引用:「防水施工マニュアル(住宅用防水施工技術)2021」 p.3,p.4,p.94(㈱日本住宅保証検査機構(JIO)編集,技報堂出版㈱発行)


(前)雨漏りというと屋根が一番多いのかと思ってしまいますが、そうでもないのですね。

(JIO)屋根からの雨漏りの割合は14.9%です。特に、水が溜まりやすい陸屋根やバルコニーが多くなっています。勾配屋根で雨が漏るというのは多くありません。ただし、屋根に開けられた天窓は雨漏りしやすいので、既製品以外を用いる場合は特に注意が必要です。

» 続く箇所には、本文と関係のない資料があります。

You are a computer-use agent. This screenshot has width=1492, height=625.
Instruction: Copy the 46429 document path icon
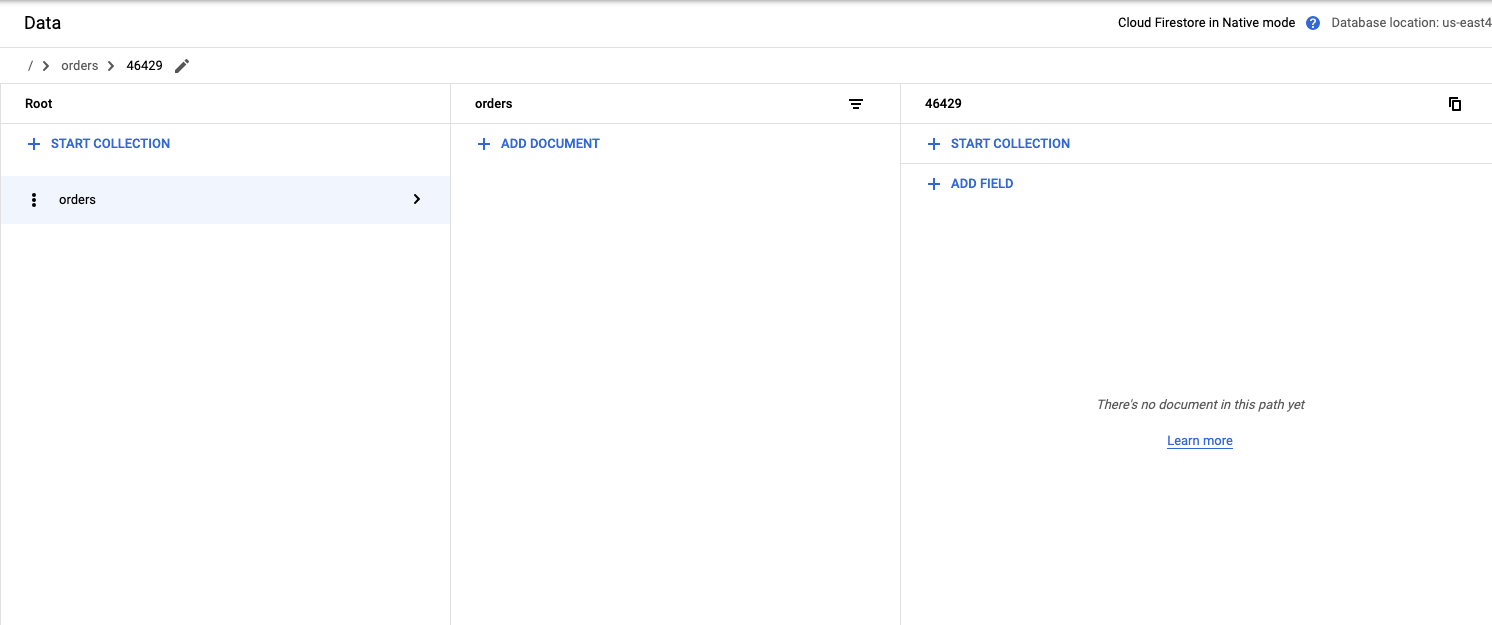point(1455,104)
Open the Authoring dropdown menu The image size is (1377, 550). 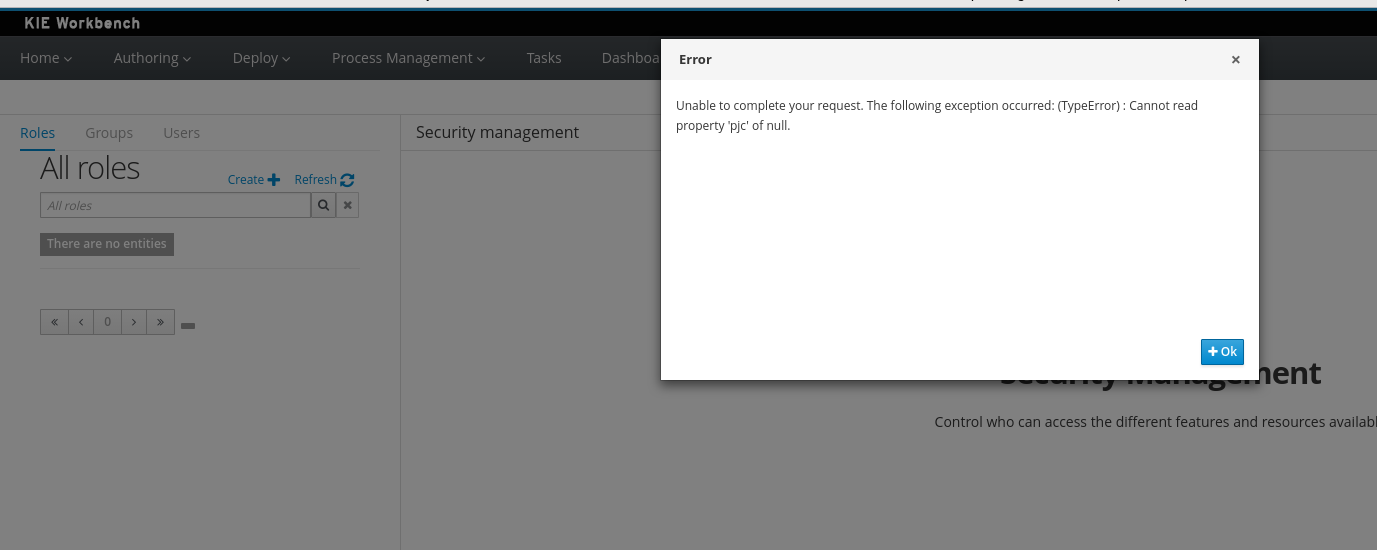[152, 58]
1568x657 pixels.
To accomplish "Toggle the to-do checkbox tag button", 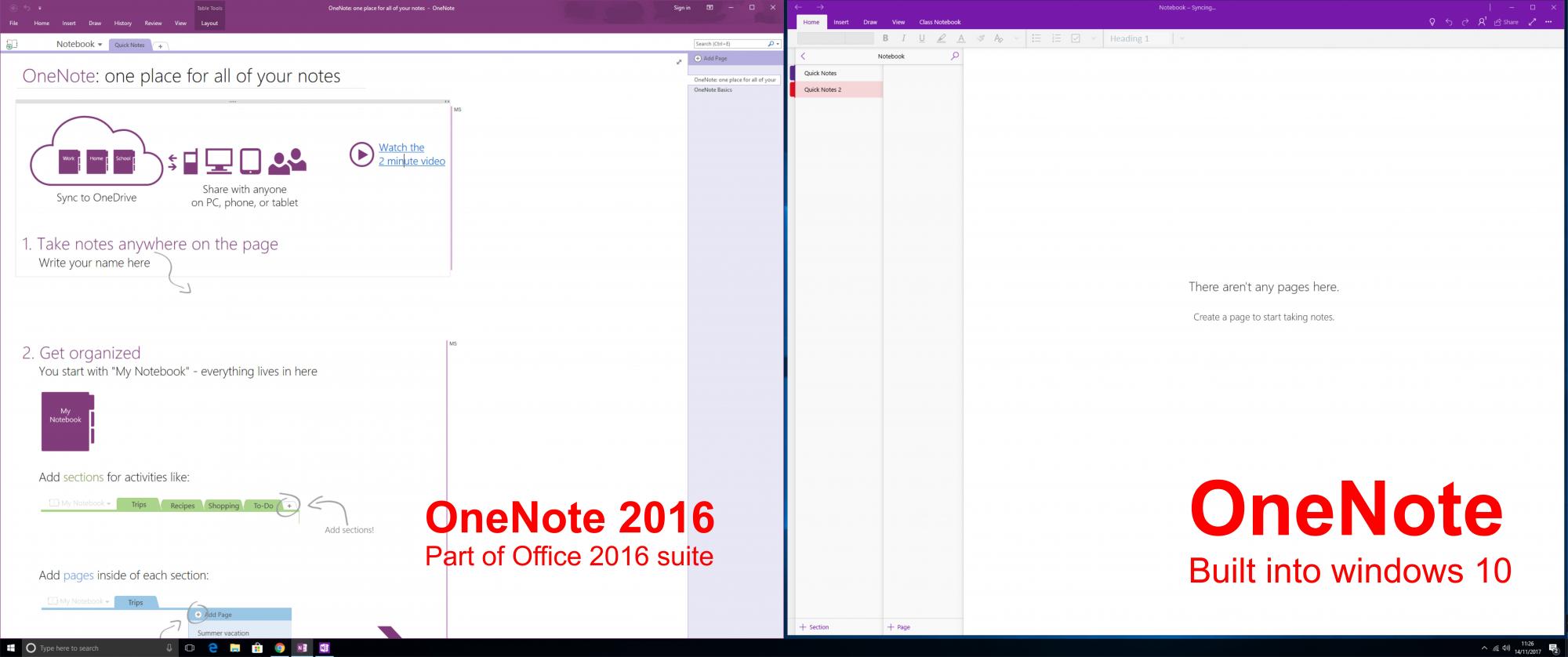I will (1076, 38).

(前)屋根から雨漏りする割合は少ないことは分かりましたが、そのうち太陽光発電が原因の雨漏りはどの程度あったのでしょうか?

(JIO)2008年12月から2020年06月の期間において、太陽光パネルの設置が原因が発生した雨漏りは、2件ありました。1件はスレート瓦においてビス周りのシーリング不良(施工後9年目に発生)、もう1件はアスファルトシングルでビス周りの防水不良(施工後年目に発生)でした。

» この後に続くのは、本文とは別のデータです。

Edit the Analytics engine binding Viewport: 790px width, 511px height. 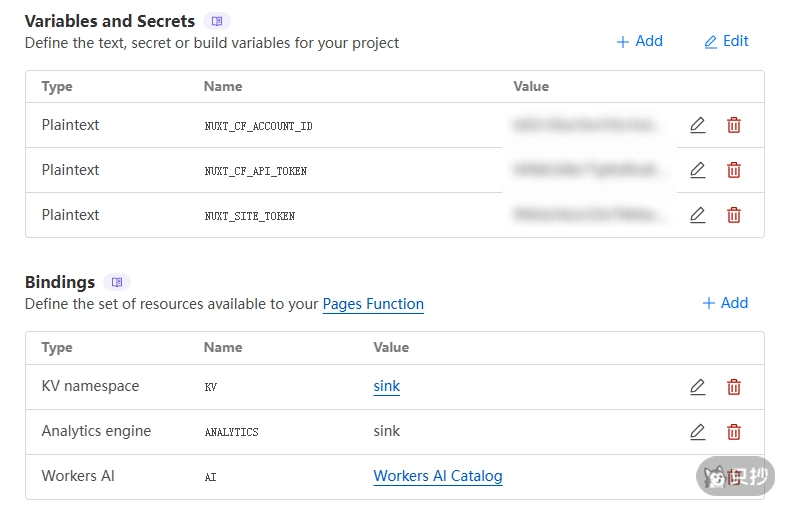point(697,432)
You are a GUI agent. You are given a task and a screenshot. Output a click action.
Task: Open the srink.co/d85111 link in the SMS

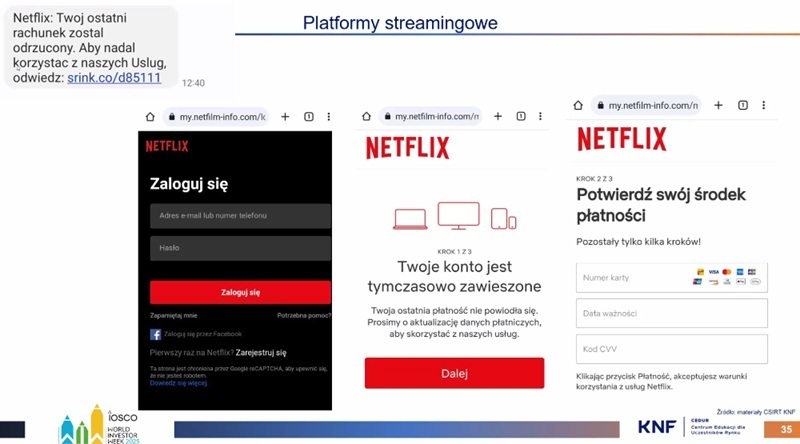(113, 77)
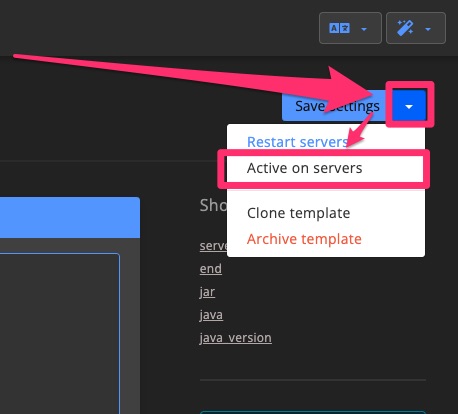Click the teal-bordered box at the bottom

313,412
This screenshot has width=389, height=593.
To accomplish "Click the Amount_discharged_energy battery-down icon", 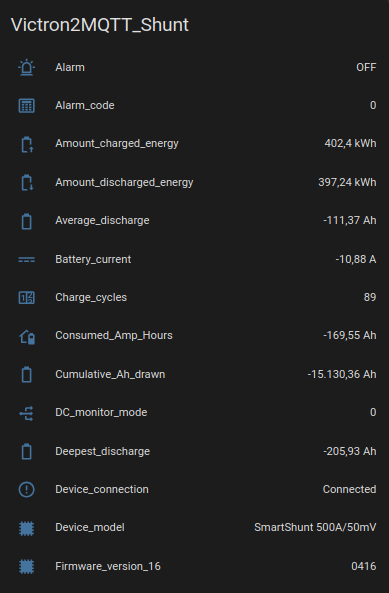I will pos(26,183).
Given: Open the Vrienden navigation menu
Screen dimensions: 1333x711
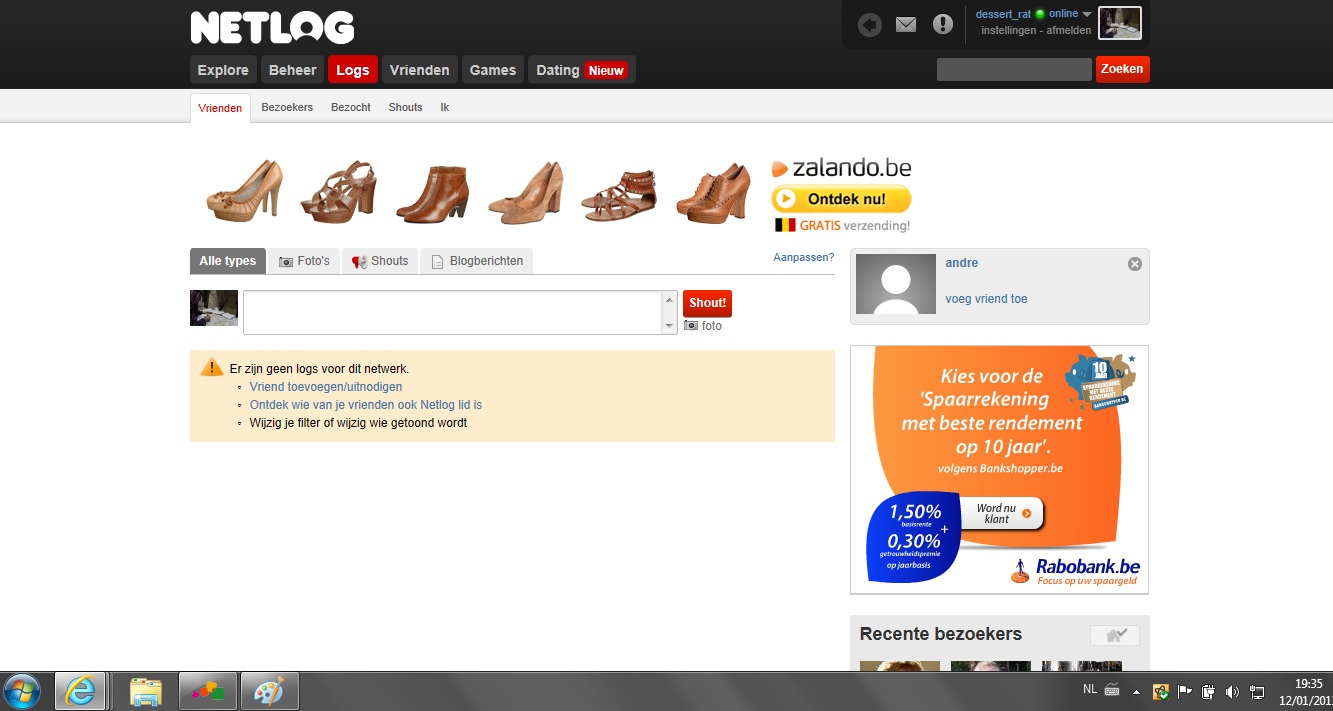Looking at the screenshot, I should (x=419, y=70).
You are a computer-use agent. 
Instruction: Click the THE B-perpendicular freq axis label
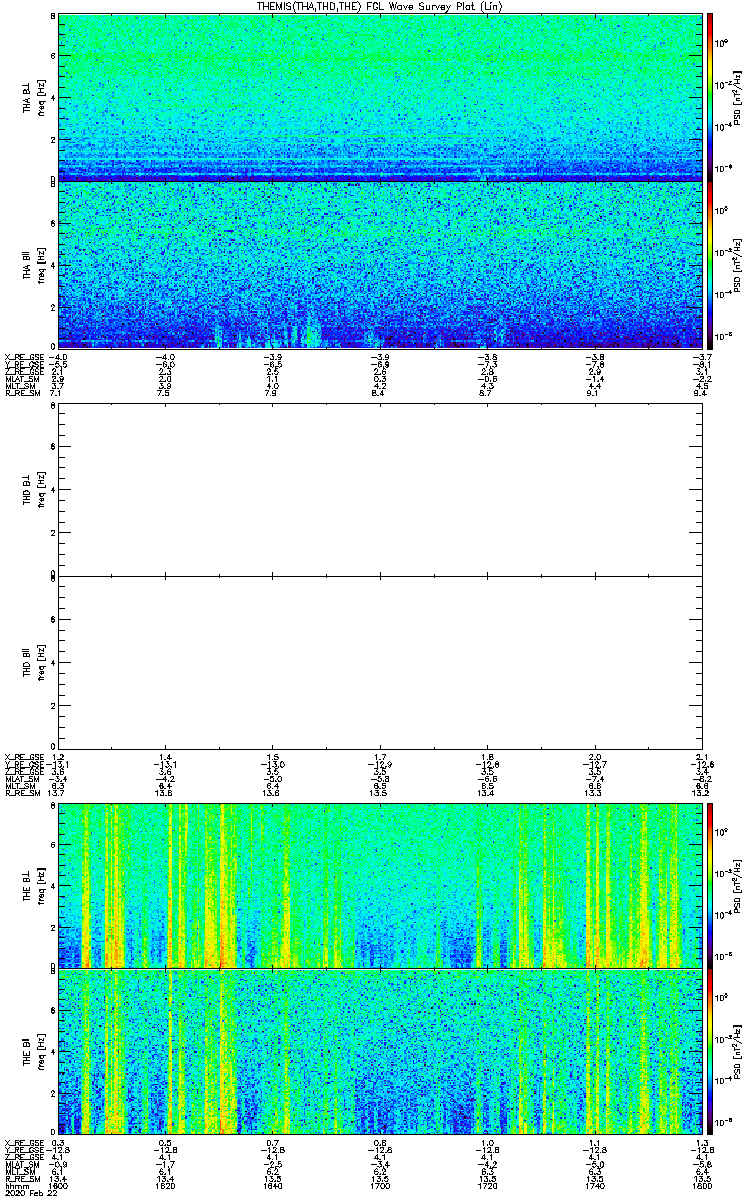coord(40,884)
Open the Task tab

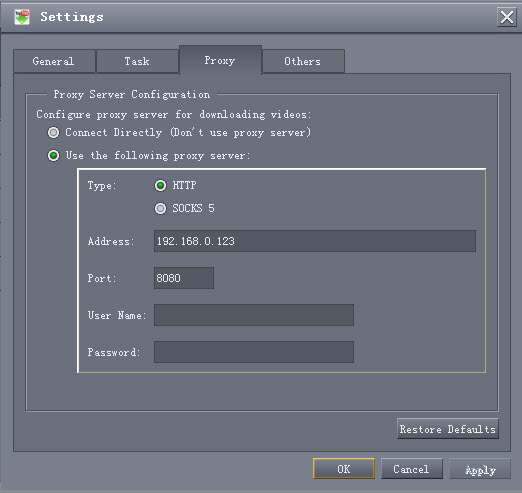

(前)同じ期間に約6000件の瑕疵が発生する中で、2件というのはずいぶん少ないですね。

(JIO)我々も新築住宅において、太陽光発電の設置による雨漏りのリスクはごく小さいと考えています。特に、現状で6割以上を占めるガルバなどの金属屋根であれば、縦ハゼにつかみ金具で太陽光パネルを固定でき、穴をあけないので防水層を痛めるリスクがありません。瓦やスレートに穴をあける必要がある場合は、施工はしっかり行う必要があります。支持瓦などを使う場合も、サイズや設置を適切に行う必要があります。

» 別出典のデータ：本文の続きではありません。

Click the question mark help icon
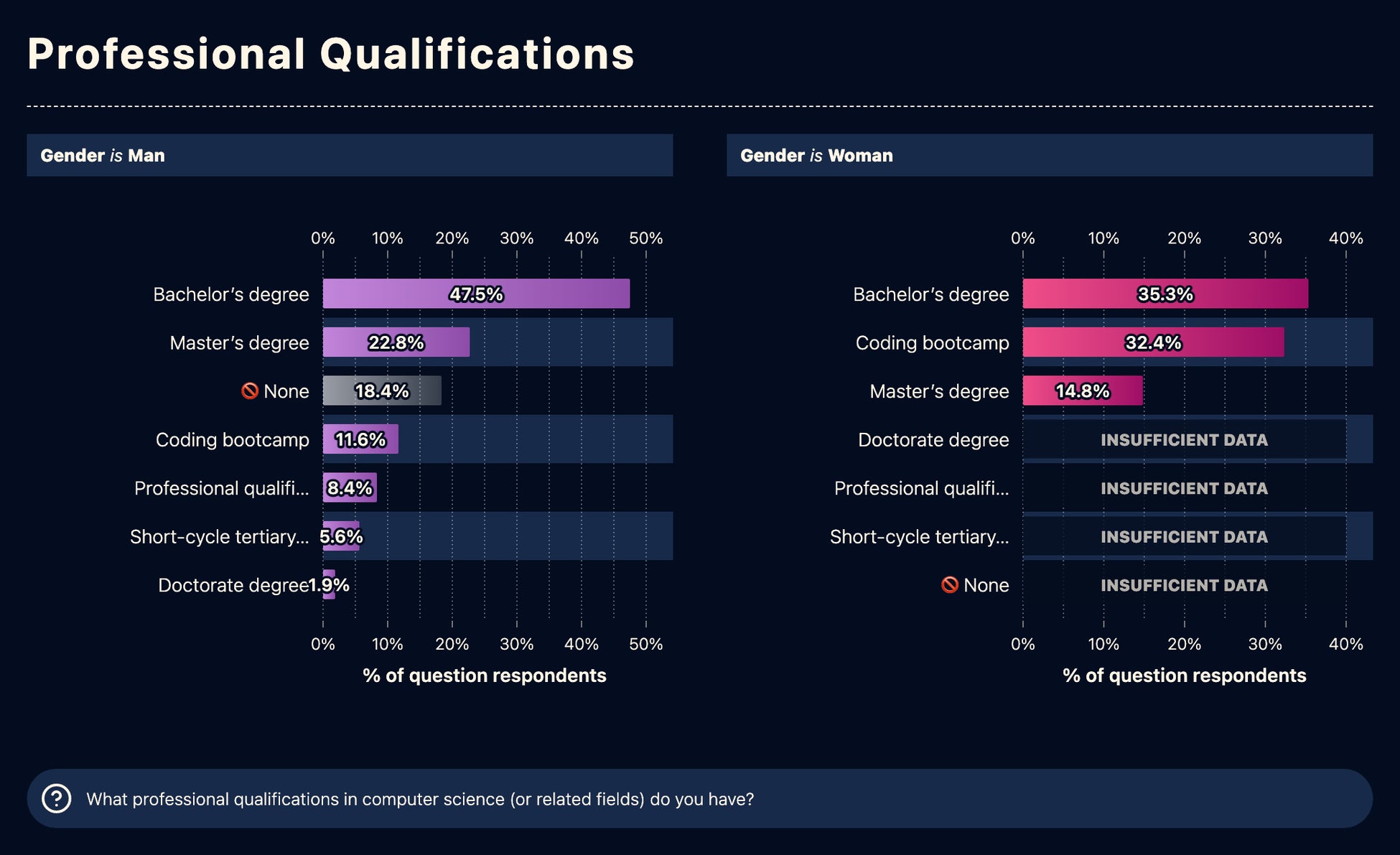The height and width of the screenshot is (855, 1400). pyautogui.click(x=56, y=798)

引用:「防水施工マニュアル(住宅用防水施工技術)2021」 p.9(㈱日本住宅保証検査機構(JIO)編集,技報堂出版㈱発行)


(前)新築住宅において、太陽光パネルによる雨漏りはほとんどないということが分かりました。既存住宅に後載せする場合はいかがでしょうか。

(JIO)当社は、既存住宅でのリフォーム工事向けにリフォームかし保険もご提供しています。新築では新築住宅瑕疵保険(または供託)が義務ですが、リフォームでは任意です。リフォーム工事の範囲に太陽光発電の設置工事が入っている場合は、リフォーム瑕疵保険の対象となります。当社の保険の契約件数は、月平均200件弱で、年間で約2,200件。過去12年間の累計は2万程度。それに対して、太陽光パネルからの雨漏り事故は3件となっている、やはり多くありません。ただし、太陽光専門工事業者が設置した場合は、その業者が加入している保険等で対応していると思われます。

なお、リフォームかし保険は、壁だけ・水回りだけなどの工事での利用が多く、屋根のリフォーム工事を対象とするものは1割よりも少ないです。さらに工事内容に太陽光パネルの設置があるものは少ないので、新築に比べて既存住宅に太陽光を後載せする場合の方が雨漏りのリスクは大きいと考えます。

(前)新築の時に太陽光を載せた方が、防水上有利になるのですね。

(JIO)構造、特に耐震性の面からも、新築時に載せるのであれば、太陽光パネルのことを考えた設計が可能です。新築時にできるだけ、太陽光発電についてもしっかりと準備・計画をしておくことが、防水や構造の面からも望ましいと考えます。